If you're paying a PR agency $10k-$20k per month and they're getting your
company into blogs where the author reads every comment, you're getting
screwed. No doubt about that. And if you can do it yourself through networks
and hard work, then paying someone else to do it might not make sense.

But to argue that PR firms are not effective is just a lie. I won't go through
linking to the major news coverage that any startup would kill for that PR
firms got, but there is plenty.

There are two interesting dynamics at play in this sort of post, which comes
up every week or two.

1\. No one ever seems to question the source, which seems odd. We have a
journalist telling companies how to run their PR. Talk about the fox watching
the hen house. I'm not saying this guy or any of the others that write this
same blog post on other blogs are being disingenuous, but the conflict of
interest is certainly there. It's worth pointing out in my opinion.

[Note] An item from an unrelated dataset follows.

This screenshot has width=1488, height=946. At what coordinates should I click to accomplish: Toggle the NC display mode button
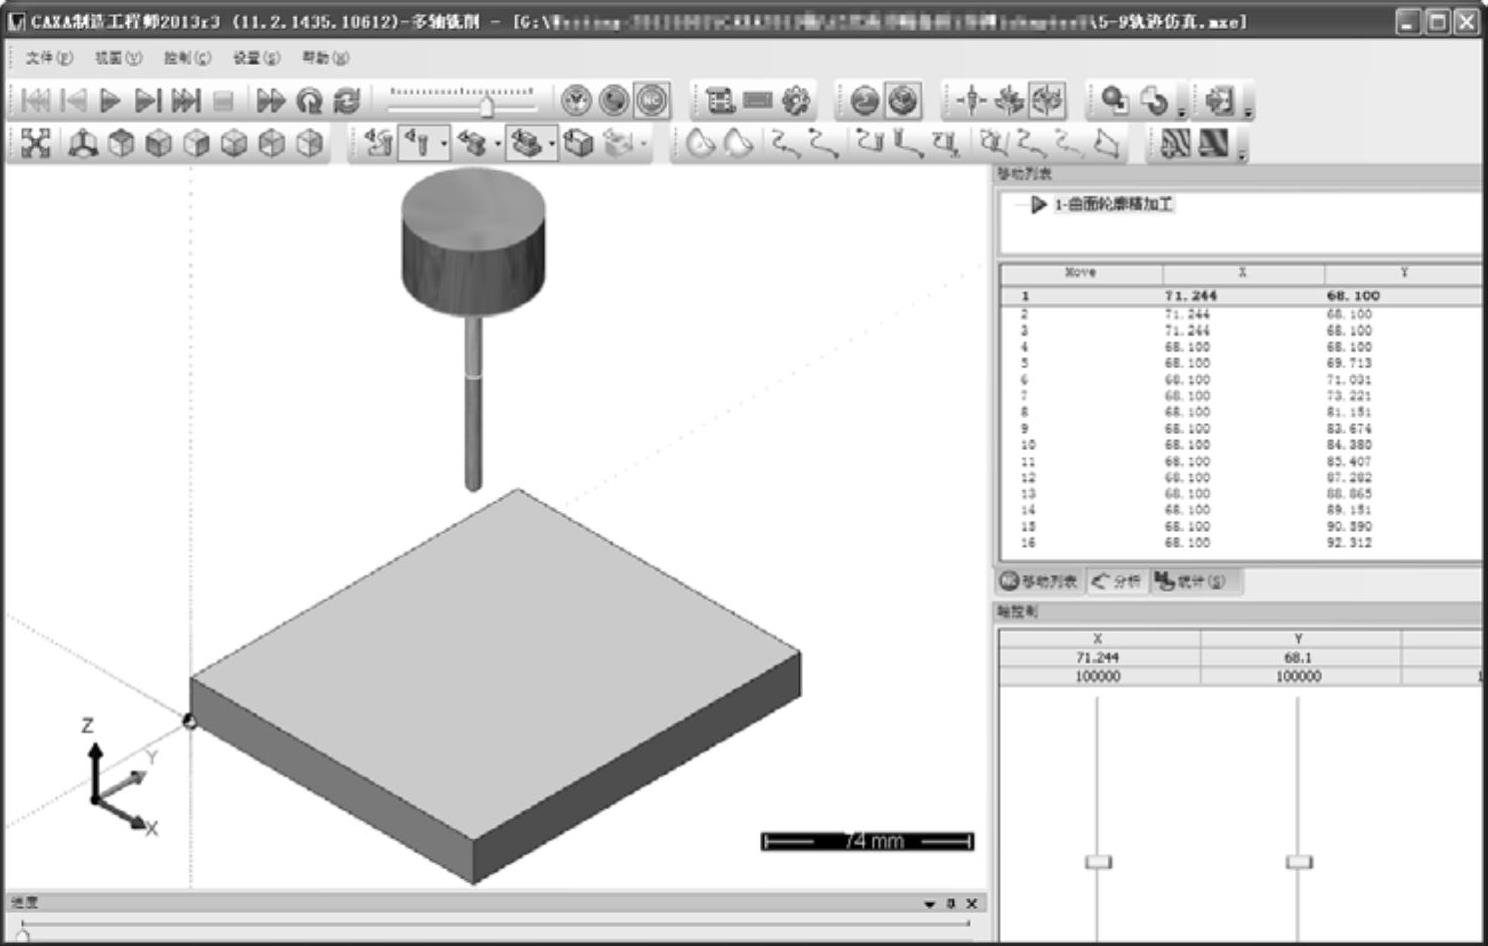tap(652, 101)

2\. PR firms, ironically, suffer from being in a position to almost never get
positive word of mouth (at least publicly). When they succeed, you never know
they're involved; go read the front page of the NYT business section, I
promise it produces lots of PR high fives every day but almost no one reading
it will ever know that. When a company succeeds with a PR firm, there's not
much incentive in beating their chests about it, but when the relationship is
a failure it's become fashionable to...well, write something like this except
from the company's perspective. To top it off, the really great PR firm
successes often masquerade as the sort of companies that are just great
stories told by great founders (Mint and Pandora come to mind, both of which
use agencies).

I used to work at a PR agency about 2 years ago, but don't any longer and have
absolutely 0 financial stake in this sort of thing. I still help/advise a lot
of friends on PR and I really just think this is overly generalized advice
that leads to a nasty case of groupthink. First principles, guys.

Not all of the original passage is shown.